Retype all of the entries below exactly, character for character, and leave the pictures out of your copy.

--- START Given data ---

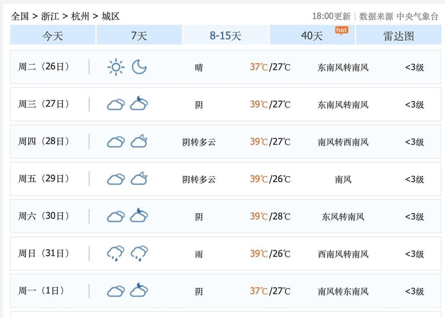The height and width of the screenshot is (318, 445).
Task: Click the night rain icon for 周日 31日
Action: 139,253
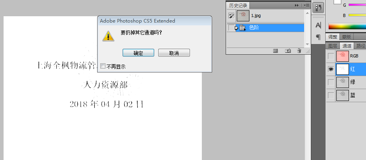Open the Character panel icon
The height and width of the screenshot is (160, 366).
[318, 25]
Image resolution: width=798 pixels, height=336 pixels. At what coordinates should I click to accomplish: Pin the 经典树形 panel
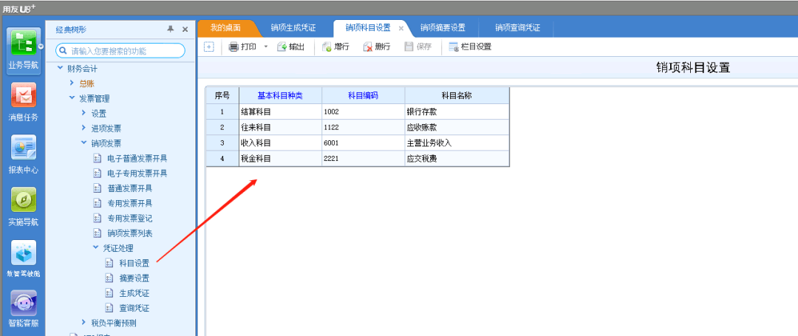point(171,29)
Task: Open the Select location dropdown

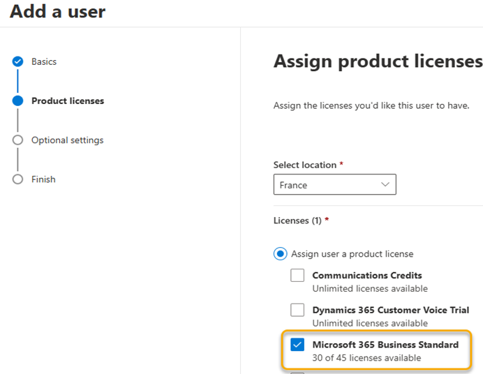Action: click(x=335, y=184)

--- END Given data ---

- _Completed exercise_:
The height and width of the screenshot is (318, 445).
Task: Click the night rain icon for 周日 31日
Action: 139,253
Open the Character panel icon
The height and width of the screenshot is (160, 366).
[318, 25]
Image resolution: width=798 pixels, height=336 pixels. At what coordinates should I click to accomplish: Pin the 经典树形 panel
point(171,29)
Task: Open the Select location dropdown

Action: click(x=335, y=184)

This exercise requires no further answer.